Task instructions: Reproduce every line of the records below word for word, without changing anything.
## BEGIN Records for the task
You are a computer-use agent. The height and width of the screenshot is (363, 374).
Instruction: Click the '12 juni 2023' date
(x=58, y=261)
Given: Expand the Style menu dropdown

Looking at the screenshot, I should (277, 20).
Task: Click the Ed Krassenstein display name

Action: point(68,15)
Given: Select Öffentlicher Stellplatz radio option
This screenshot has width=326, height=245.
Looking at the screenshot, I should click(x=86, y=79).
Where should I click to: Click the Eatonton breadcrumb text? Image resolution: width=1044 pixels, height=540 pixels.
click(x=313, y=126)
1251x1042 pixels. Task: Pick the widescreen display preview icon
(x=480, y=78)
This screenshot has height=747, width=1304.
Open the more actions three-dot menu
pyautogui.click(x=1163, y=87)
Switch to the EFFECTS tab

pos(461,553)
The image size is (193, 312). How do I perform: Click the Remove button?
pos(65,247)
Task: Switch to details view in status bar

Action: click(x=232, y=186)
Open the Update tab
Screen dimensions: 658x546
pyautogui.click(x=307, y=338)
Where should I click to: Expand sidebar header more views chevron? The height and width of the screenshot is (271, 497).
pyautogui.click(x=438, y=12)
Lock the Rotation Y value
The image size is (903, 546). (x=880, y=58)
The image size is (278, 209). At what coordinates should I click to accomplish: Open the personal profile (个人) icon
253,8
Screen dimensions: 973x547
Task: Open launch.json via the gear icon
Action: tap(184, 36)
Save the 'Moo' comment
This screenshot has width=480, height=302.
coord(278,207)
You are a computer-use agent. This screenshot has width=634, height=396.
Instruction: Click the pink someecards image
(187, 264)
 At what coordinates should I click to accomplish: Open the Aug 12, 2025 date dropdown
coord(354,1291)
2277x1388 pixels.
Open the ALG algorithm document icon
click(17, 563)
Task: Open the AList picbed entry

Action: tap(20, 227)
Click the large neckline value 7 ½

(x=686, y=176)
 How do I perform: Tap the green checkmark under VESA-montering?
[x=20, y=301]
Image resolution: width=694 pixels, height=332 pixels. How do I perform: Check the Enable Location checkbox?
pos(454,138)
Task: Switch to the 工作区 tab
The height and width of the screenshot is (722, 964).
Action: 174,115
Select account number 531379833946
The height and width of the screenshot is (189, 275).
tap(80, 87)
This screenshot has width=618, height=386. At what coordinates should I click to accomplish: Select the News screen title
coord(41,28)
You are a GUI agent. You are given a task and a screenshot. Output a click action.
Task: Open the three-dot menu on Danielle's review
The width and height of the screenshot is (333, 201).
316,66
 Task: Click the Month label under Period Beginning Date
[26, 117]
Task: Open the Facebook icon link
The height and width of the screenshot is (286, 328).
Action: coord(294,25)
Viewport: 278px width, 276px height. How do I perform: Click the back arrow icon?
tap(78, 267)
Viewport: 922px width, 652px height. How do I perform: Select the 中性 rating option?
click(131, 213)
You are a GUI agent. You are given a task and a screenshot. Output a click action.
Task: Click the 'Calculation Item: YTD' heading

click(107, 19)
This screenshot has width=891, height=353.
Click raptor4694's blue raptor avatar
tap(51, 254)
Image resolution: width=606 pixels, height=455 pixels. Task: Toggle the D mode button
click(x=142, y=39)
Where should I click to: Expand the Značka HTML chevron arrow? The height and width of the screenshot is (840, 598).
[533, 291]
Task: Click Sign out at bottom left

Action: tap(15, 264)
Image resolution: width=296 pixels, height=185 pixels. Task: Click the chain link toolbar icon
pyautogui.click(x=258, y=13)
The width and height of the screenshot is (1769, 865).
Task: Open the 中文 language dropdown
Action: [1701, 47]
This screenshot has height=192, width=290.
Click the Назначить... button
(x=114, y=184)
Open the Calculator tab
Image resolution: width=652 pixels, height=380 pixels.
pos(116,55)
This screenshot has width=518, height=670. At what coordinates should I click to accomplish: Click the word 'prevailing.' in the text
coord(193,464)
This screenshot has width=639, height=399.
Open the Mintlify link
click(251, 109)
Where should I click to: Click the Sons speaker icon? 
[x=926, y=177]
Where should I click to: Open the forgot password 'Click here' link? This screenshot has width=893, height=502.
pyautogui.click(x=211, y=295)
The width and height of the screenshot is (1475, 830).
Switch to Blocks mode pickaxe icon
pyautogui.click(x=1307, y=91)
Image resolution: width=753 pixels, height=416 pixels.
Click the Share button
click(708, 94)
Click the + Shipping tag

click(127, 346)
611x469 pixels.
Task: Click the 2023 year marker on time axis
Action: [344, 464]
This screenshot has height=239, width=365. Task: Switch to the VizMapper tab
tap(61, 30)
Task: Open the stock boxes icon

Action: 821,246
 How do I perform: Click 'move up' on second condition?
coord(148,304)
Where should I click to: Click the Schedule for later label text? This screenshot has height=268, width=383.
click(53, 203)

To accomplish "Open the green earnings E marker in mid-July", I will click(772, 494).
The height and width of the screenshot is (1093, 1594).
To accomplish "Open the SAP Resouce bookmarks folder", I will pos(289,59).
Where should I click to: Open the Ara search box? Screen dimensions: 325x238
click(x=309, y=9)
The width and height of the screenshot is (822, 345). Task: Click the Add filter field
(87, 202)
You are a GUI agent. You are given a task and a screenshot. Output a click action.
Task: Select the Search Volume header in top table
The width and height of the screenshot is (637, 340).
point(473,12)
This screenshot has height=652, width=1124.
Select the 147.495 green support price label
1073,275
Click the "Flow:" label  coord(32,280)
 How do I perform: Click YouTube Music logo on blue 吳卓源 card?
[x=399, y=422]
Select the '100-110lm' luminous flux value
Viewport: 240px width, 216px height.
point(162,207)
## END Records for the task
Reply:
You are a computer-use agent. The height and width of the screenshot is (363, 374).
Instruction: Click the '12 juni 2023' date
(x=58, y=261)
Given: Expand the Style menu dropdown

Looking at the screenshot, I should (277, 20).
Task: Click the Ed Krassenstein display name

Action: point(68,15)
Given: Select Öffentlicher Stellplatz radio option
This screenshot has width=326, height=245.
Looking at the screenshot, I should click(x=86, y=79).
Where should I click to: Click the Eatonton breadcrumb text? Image resolution: width=1044 pixels, height=540 pixels.
click(x=313, y=126)
1251x1042 pixels. Task: Pick the widescreen display preview icon
(x=480, y=78)
This screenshot has height=747, width=1304.
Open the more actions three-dot menu
pyautogui.click(x=1163, y=87)
Switch to the EFFECTS tab

pos(461,553)
The image size is (193, 312). How do I perform: Click the Remove button?
pos(65,247)
Task: Switch to details view in status bar

Action: click(x=232, y=186)
Open the Update tab
Screen dimensions: 658x546
pyautogui.click(x=307, y=338)
Where should I click to: Expand sidebar header more views chevron? The height and width of the screenshot is (271, 497).
pyautogui.click(x=438, y=12)
Lock the Rotation Y value
The image size is (903, 546). (x=880, y=58)
The image size is (278, 209). At what coordinates should I click to accomplish: Open the personal profile (个人) icon
253,8
Screen dimensions: 973x547
Task: Open launch.json via the gear icon
Action: tap(184, 36)
Save the 'Moo' comment
This screenshot has width=480, height=302.
coord(278,207)
You are a computer-use agent. This screenshot has width=634, height=396.
Instruction: Click the pink someecards image
(187, 264)
 At what coordinates should I click to accomplish: Open the Aug 12, 2025 date dropdown
coord(354,1291)
2277x1388 pixels.
Open the ALG algorithm document icon
click(17, 563)
Task: Open the AList picbed entry

Action: tap(20, 227)
Click the large neckline value 7 ½

(x=686, y=176)
 How do I perform: Tap the green checkmark under VESA-montering?
[x=20, y=301]
Image resolution: width=694 pixels, height=332 pixels. How do I perform: Check the Enable Location checkbox?
pos(454,138)
Task: Switch to the 工作区 tab
The height and width of the screenshot is (722, 964).
Action: 174,115
Select account number 531379833946
The height and width of the screenshot is (189, 275).
tap(80, 87)
This screenshot has width=618, height=386. At what coordinates should I click to accomplish: Select the News screen title
coord(41,28)
You are a GUI agent. You are given a task and a screenshot. Output a click action.
Task: Open the three-dot menu on Danielle's review
The width and height of the screenshot is (333, 201).
316,66
 Task: Click the Month label under Period Beginning Date
[26, 117]
Task: Open the Facebook icon link
The height and width of the screenshot is (286, 328).
Action: coord(294,25)
Viewport: 278px width, 276px height. How do I perform: Click the back arrow icon?
tap(78, 267)
Viewport: 922px width, 652px height. How do I perform: Select the 中性 rating option?
click(131, 213)
You are a GUI agent. You are given a task and a screenshot. Output a click action.
Task: Click the 'Calculation Item: YTD' heading

click(107, 19)
This screenshot has width=891, height=353.
Click raptor4694's blue raptor avatar
tap(51, 254)
Image resolution: width=606 pixels, height=455 pixels. Task: Toggle the D mode button
click(x=142, y=39)
Where should I click to: Expand the Značka HTML chevron arrow? The height and width of the screenshot is (840, 598).
[533, 291]
Task: Click Sign out at bottom left

Action: tap(15, 264)
Image resolution: width=296 pixels, height=185 pixels. Task: Click the chain link toolbar icon
pyautogui.click(x=258, y=13)
The width and height of the screenshot is (1769, 865).
Task: Open the 中文 language dropdown
Action: [1701, 47]
This screenshot has height=192, width=290.
Click the Назначить... button
(x=114, y=184)
Open the Calculator tab
Image resolution: width=652 pixels, height=380 pixels.
pos(116,55)
This screenshot has width=518, height=670. At what coordinates should I click to accomplish: Click the word 'prevailing.' in the text
coord(193,464)
This screenshot has width=639, height=399.
Open the Mintlify link
click(251, 109)
Where should I click to: Click the Sons speaker icon? 
[x=926, y=177]
Where should I click to: Open the forgot password 'Click here' link? This screenshot has width=893, height=502.
pyautogui.click(x=211, y=295)
The width and height of the screenshot is (1475, 830).
Switch to Blocks mode pickaxe icon
pyautogui.click(x=1307, y=91)
Image resolution: width=753 pixels, height=416 pixels.
Click the Share button
click(708, 94)
Click the + Shipping tag

click(127, 346)
611x469 pixels.
Task: Click the 2023 year marker on time axis
Action: [344, 464]
This screenshot has height=239, width=365. Task: Switch to the VizMapper tab
tap(61, 30)
Task: Open the stock boxes icon

Action: 821,246
 How do I perform: Click 'move up' on second condition?
coord(148,304)
Where should I click to: Click the Schedule for later label text? This screenshot has height=268, width=383.
click(53, 203)

To accomplish "Open the green earnings E marker in mid-July", I will click(772, 494).
The height and width of the screenshot is (1093, 1594).
To accomplish "Open the SAP Resouce bookmarks folder", I will pos(289,59).
Where should I click to: Open the Ara search box? Screen dimensions: 325x238
click(x=309, y=9)
The width and height of the screenshot is (822, 345). Task: Click the Add filter field
(87, 202)
You are a GUI agent. You are given a task and a screenshot. Output a click action.
Task: Select the Search Volume header in top table
The width and height of the screenshot is (637, 340).
point(473,12)
This screenshot has height=652, width=1124.
Select the 147.495 green support price label
1073,275
Click the "Flow:" label  coord(32,280)
 How do I perform: Click YouTube Music logo on blue 吳卓源 card?
[x=399, y=422]
Select the '100-110lm' luminous flux value
Viewport: 240px width, 216px height.
point(162,207)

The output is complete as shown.